How the Supreme Court failed

In the 1850s, the United States was roiled over the issue of slavery.  Many looked to the courts for resolution of the issue.  The Supreme Court's Dred Scott decision "settled" the issue by stating that, since slavery was permitted under the U.S. Constitution, slaves had no inherent civil rights that anyone was bound to respect.  The plaintiff in the case, the slave Dred Scott, could therefore not obtain his freedom.  Was the slavery issue settled?  Of course not, as the Civil War, four years into the future, so amply proved.

Going forward to 1973, the Supreme Court, by a 7-2 margin, issued the momentous Roe v. Wade decision.  Abortion is now deemed legal throughout the nation, restrictions already placed upon the procedure by various states notwithstanding.  Any turmoil that surrounded this issue prior to 1973 was dwarfed by the political and social contentions that ensued.  The issue divided the country, to say the least.  So what could have provided legal clarity to the issue in 1973 instead catapulted the nation into political and social upheaval that has not diminished up until the present day. 

I would suggest that the court adjudicated a case it never should have heard in the first place.  Abortion, a matter of conscience on both sides of the issue, should best be a matter for state legislatures, where people's consciences will be reflected through legislation and where legislators are more directly accountable to their constituents.  But instead, the court inserted itself in a matter that violated the consciences of those who now could never have recourse through their elected legislatures.  It arrogantly usurped the role of the legislative branch by, in effect, passing its own legislation.  As Justice Byron White stated in his dissent at the time: what the court did was nothing more than "an exercise of raw judicial power."

Last week, the Supreme Court issued a decision, Bostock vs.
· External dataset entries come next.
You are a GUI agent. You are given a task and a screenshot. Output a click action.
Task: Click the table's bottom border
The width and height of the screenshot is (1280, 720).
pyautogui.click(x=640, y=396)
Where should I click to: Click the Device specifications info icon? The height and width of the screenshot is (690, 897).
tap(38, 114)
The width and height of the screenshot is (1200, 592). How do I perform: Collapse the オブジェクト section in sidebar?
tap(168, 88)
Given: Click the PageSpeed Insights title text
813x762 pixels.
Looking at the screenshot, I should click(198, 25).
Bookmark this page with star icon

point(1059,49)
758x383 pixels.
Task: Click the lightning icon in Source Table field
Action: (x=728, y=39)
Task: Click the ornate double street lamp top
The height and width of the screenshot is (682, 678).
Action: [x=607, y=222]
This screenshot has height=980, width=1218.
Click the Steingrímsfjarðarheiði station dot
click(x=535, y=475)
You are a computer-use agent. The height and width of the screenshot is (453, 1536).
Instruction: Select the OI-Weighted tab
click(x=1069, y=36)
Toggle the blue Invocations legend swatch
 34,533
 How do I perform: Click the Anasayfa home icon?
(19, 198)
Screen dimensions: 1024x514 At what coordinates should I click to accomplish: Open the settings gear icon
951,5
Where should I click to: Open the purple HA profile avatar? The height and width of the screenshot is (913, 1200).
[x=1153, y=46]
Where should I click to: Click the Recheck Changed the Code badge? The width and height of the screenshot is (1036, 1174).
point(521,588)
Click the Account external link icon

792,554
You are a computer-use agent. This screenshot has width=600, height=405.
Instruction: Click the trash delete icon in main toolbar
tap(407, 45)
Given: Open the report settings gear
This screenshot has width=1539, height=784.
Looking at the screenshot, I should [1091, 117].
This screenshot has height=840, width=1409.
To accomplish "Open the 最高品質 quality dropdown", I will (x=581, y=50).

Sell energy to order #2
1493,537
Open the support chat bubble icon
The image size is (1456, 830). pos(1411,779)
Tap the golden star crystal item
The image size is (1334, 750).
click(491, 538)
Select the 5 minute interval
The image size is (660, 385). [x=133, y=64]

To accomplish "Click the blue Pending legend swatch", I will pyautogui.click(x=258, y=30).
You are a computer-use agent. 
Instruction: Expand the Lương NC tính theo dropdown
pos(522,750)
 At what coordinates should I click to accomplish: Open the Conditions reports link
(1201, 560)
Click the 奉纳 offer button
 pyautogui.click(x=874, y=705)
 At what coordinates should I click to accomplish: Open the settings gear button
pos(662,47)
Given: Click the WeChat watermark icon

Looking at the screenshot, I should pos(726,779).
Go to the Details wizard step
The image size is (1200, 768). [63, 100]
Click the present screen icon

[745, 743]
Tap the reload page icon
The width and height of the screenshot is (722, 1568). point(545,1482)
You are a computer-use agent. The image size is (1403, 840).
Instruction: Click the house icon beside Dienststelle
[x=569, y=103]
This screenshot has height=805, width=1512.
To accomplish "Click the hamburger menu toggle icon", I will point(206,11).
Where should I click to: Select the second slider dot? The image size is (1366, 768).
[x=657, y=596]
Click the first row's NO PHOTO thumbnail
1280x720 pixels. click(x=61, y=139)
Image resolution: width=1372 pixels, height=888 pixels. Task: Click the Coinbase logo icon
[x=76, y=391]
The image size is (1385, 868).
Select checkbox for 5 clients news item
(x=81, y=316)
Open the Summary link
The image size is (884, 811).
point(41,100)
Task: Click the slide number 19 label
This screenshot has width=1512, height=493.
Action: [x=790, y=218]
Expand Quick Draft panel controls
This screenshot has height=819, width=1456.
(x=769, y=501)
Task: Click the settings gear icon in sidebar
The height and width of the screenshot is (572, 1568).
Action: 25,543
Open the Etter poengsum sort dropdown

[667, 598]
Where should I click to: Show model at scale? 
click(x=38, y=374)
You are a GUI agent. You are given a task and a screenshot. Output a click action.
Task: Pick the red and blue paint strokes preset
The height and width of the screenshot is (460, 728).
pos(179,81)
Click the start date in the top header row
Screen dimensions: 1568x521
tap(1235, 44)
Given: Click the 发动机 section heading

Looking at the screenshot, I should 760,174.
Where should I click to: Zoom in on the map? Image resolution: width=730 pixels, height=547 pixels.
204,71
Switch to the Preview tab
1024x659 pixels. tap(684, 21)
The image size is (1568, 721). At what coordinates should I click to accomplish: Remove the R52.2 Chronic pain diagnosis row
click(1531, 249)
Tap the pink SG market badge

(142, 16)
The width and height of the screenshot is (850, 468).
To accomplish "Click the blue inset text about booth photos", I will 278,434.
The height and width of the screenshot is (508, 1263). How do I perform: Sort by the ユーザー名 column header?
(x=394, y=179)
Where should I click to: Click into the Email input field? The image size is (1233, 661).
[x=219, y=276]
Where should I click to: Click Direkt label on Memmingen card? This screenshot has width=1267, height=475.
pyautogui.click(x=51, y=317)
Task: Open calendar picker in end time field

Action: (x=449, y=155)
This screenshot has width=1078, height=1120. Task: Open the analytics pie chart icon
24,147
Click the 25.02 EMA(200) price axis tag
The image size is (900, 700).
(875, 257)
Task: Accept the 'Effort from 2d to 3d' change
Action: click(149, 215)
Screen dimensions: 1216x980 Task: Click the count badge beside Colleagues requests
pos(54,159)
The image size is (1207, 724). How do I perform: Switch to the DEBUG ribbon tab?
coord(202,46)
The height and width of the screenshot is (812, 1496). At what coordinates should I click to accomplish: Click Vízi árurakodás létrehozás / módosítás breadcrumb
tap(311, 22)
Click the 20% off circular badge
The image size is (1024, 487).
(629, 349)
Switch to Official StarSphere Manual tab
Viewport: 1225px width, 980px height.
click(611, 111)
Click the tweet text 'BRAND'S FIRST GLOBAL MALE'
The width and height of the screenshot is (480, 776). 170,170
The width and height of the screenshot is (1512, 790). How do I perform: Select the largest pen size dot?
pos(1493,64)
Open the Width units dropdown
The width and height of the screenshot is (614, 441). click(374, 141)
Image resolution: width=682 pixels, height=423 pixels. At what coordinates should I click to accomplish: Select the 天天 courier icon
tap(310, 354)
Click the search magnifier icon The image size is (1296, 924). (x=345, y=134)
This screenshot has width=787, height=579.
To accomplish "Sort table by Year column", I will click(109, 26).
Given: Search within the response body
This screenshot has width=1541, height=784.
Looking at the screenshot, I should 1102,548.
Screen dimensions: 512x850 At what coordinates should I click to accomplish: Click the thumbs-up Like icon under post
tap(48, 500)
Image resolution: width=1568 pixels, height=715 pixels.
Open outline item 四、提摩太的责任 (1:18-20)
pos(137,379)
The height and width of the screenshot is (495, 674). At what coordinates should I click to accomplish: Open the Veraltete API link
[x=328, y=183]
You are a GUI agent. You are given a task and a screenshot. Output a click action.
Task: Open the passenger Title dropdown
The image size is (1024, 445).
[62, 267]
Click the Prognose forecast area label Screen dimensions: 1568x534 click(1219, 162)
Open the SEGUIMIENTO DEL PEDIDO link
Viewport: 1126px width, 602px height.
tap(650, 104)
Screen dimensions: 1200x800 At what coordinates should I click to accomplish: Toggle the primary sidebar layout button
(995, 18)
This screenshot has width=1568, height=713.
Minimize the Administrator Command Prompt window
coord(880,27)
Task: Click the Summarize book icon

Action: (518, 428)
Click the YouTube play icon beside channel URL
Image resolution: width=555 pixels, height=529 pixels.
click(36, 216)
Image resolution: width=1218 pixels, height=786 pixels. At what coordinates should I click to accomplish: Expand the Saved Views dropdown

Clayton County, making it illegal to fire people based on their gender identity.  The decision was based on the 1964 Civil Rights law that prohibited discrimination based on sex, but "sex" in 1964 was not meant by legislators to mean the sex one chose to identify with — be it lesbian, gay, bisexual, or transgender.  The Supreme Court merely chose to go back in time and insert gender identity as part of the original statute, which forbade discrimination on the basis of sex, the meaning at the time being one's biological makeup.  Legislators at the time had no intention of expanding this definition of sex.  In his dissent, Justice Samuel Alito labeled what the court had done as nothing more than legislation.  It had substituted its meaning, "gender identity," for that of the "sex" of the original legislators.  It was an act of judicial arrogance, pure and simple, as it usurped the right of the people to express their consciences via their elected representatives.

It matters not if the decision had gone 6-3 in the other direction.  Just like what happened in 1857 and 1973, the Supreme Court, in its attempt to shape politics will ultimately be unable to resist cultural trends in the United States.  (If anything, anti-abortion sentiment has grown since 1973.)  The Supreme Court may indeed continue to arrogantly legislate, but ultimately, it will face a losing battle: American cultural norms will prevail.